Mittwoch, 2. Juni 2004

stille freude

max herre, mein persönlicher liebling der deutschen klangwelt, ist zurück.
und käuflich.



"Als wir im Sommer 2002 hergezogen sind, lief bei "Kiss FM" immer noch "A.N.N.A" auf Rotation", erzählt Max. "Die Leute hören das und sehen mich in der Stadt und denken nicht, dass es für mich zwar immer noch gut, aber eben auch vorbei ist. Sowohl musikalisch, als auch von der Geschichte. Es ist aber einfach acht Jahre her, dass ich das geschrieben habe - und jetzt ist nun mal vieles anders. Ich wollte einfach meine jetzige Situation beschreiben: Wir kommen raus, es regnet, aber ich stehe da halt nicht mehr allein. Ich habe einen Sohn, den ich vom Kindergarten abgeholt habe und sie hat auch ein Kind. Sie ist zufällig gerade in Berlin, sucht eine Wohnung und wir verabreden uns.
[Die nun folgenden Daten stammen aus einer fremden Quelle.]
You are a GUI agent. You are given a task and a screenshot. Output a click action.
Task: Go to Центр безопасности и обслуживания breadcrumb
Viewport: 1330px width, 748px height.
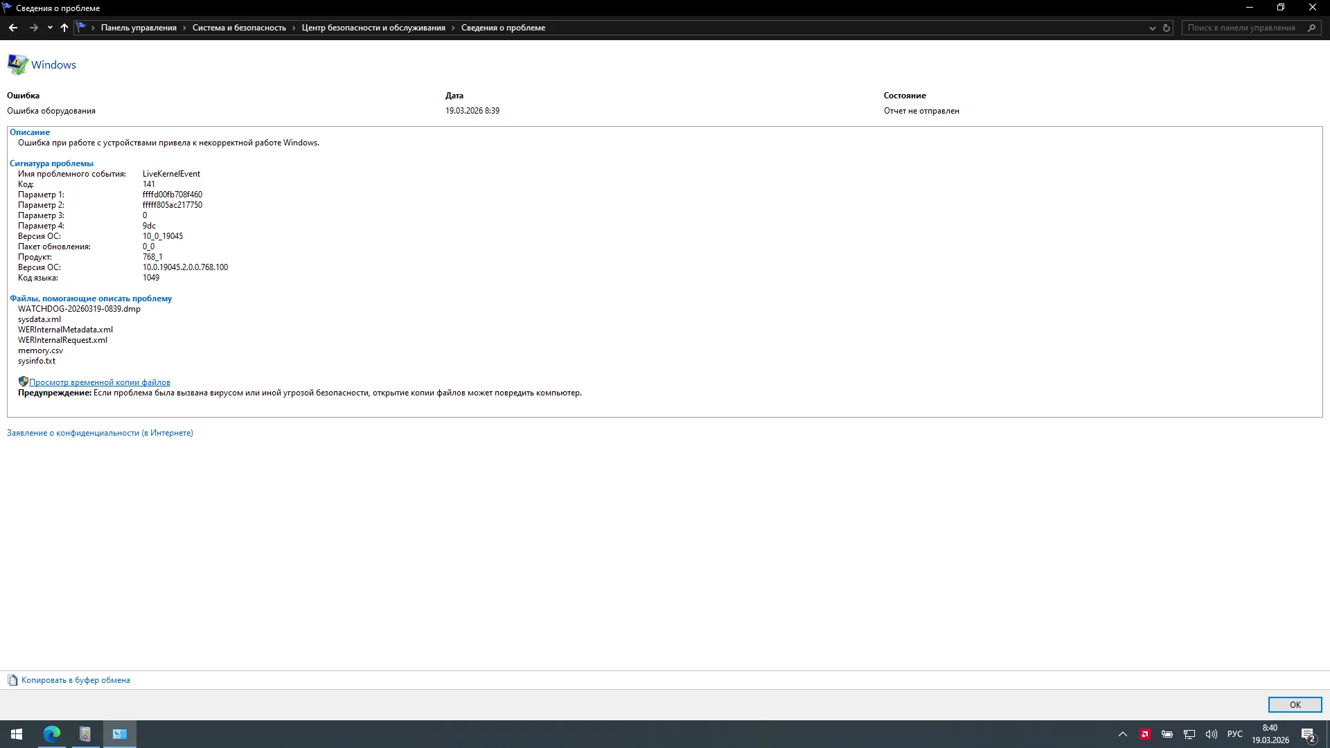point(373,28)

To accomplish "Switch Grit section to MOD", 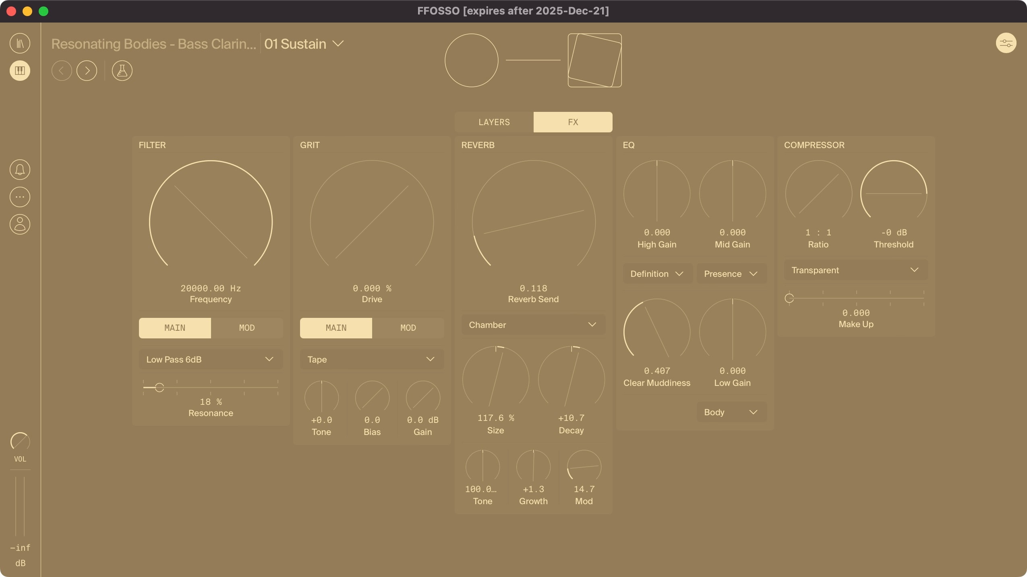I will (408, 328).
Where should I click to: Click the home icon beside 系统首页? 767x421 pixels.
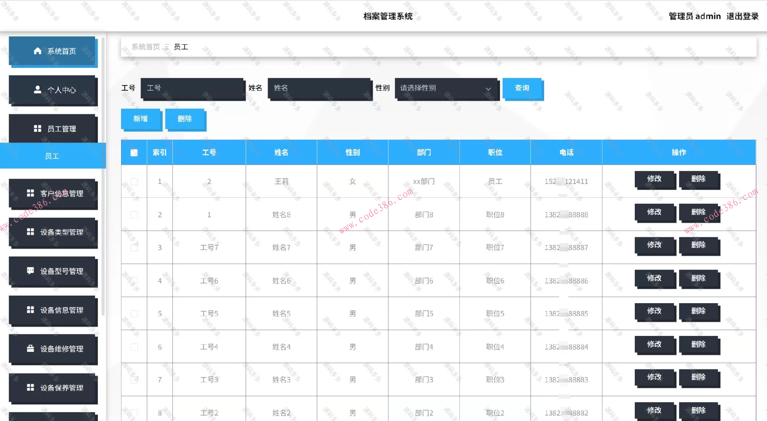38,51
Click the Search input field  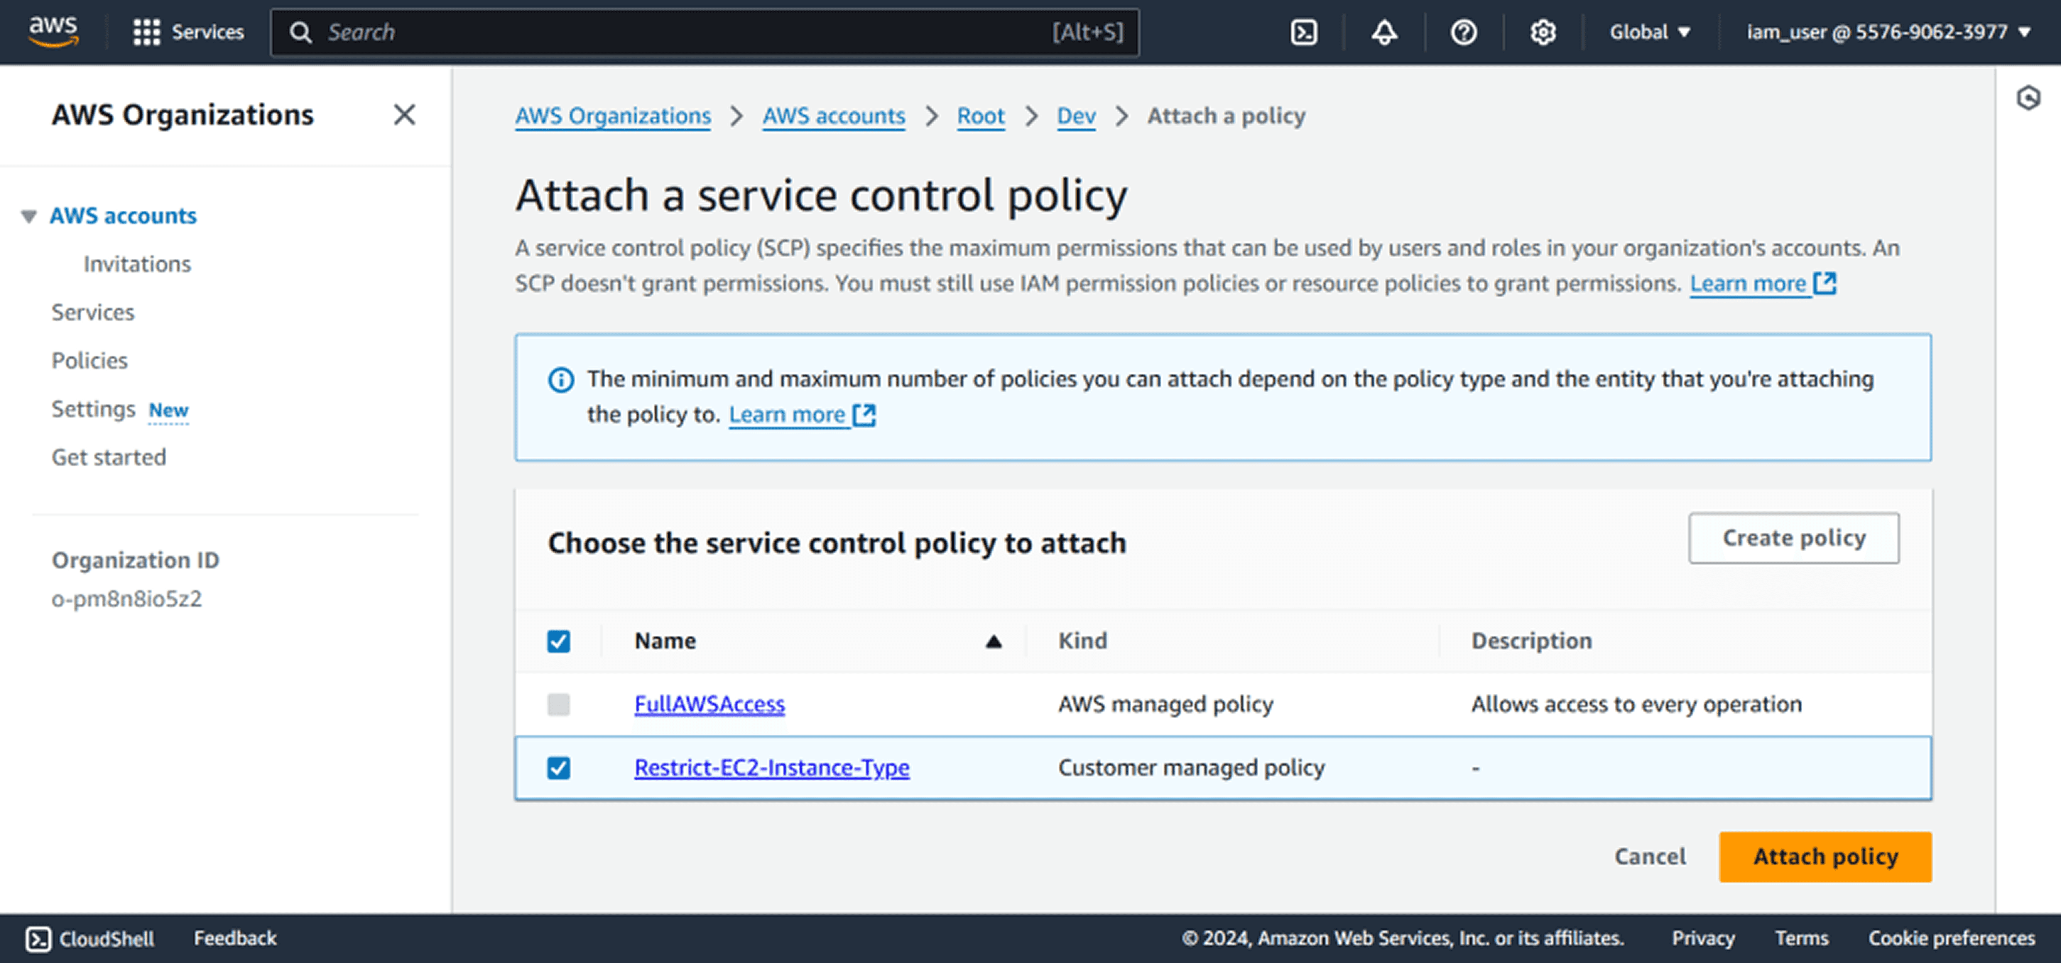click(x=680, y=32)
Aber es bleibt unklar, was passiert. Eigentlich ist da überhaupt nichts, aber es ist eine alte Situation, die einen einholt. Man ist in einer Konstellation, in der man eigentlich glücklich ist. Und trotzdem fühlt man plötzlich so eine Unruhe und zweifelt für einen Moment. Denkt: "Das hätte auch ganz anders laufen können." Das kennt Jeder. Man fühlt mit Max und auch mit Anna, erinnert sich an ähnliche Situationen, falsche und richtige Entscheidungen. Je mehr es einen berührt, desto mehr glaubt man dem Erzähler. "Ich habe immer gemeint: "Ich sag' nicht, ob das eine reale Geschichte ist. Ist auch nicht so wichtig." Ich glaube, dass es ein Mythos ist, ein Sinnbild." Er lässt den Satz ausklingen. Dann: "Wenn das genau so passiert wäre, gäbe es das Stück natürlich nicht. Ist doch klar. Oder zumindest nicht so."